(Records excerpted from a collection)
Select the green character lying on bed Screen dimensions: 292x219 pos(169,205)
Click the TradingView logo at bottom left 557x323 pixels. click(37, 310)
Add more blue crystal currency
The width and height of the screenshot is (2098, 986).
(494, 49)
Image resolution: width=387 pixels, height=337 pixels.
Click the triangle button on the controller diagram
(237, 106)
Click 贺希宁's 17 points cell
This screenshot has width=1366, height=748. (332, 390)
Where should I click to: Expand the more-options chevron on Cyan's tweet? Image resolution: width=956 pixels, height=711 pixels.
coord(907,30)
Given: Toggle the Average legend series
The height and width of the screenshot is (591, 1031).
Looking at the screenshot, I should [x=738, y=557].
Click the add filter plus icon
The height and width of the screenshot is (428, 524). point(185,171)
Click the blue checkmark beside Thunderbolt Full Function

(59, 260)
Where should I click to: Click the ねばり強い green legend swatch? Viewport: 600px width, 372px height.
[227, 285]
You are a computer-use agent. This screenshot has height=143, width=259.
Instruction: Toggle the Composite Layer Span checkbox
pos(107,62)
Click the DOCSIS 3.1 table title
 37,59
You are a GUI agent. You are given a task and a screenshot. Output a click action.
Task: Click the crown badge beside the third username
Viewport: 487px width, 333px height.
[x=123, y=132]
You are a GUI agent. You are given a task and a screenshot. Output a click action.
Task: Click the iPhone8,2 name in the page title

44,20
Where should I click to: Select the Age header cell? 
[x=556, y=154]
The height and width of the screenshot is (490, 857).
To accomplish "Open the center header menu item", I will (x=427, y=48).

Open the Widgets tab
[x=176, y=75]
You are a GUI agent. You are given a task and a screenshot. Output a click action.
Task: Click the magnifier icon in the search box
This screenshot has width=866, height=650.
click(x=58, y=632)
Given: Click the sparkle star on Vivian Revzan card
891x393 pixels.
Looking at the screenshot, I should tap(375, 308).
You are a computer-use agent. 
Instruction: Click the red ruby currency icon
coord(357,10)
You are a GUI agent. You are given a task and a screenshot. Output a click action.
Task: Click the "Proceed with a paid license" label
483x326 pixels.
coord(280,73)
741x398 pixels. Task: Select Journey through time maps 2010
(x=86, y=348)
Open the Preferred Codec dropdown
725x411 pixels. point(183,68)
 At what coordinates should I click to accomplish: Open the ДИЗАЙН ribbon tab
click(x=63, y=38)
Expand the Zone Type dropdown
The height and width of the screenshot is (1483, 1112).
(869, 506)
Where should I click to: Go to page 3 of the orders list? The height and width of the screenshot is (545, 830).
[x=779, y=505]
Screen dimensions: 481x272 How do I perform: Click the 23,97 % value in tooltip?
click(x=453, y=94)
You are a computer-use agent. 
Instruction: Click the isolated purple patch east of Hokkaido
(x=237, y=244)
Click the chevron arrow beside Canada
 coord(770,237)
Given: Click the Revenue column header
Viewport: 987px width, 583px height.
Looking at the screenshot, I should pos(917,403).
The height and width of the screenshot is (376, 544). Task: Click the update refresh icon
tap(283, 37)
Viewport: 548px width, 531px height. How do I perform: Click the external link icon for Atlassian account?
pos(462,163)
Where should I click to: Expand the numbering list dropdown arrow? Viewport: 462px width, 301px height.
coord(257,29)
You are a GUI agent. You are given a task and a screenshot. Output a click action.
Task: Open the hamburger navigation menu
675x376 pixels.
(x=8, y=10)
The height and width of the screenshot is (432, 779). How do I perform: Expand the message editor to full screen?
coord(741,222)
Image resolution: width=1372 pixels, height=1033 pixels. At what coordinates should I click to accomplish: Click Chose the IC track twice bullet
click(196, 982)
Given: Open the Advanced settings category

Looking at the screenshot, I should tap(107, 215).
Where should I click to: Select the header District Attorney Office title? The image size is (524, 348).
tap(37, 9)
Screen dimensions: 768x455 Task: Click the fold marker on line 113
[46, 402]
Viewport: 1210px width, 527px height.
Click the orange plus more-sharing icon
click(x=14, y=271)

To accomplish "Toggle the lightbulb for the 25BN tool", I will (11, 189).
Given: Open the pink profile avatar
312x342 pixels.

◆ AIM OF THE TASK ◆
Whenever a line of the entries contains the string "menu", copy that line.

◆ EXERCISE RESULT ◆
To accomplish "Open the center header menu item", I will (x=427, y=48).
Task: Open the hamburger navigation menu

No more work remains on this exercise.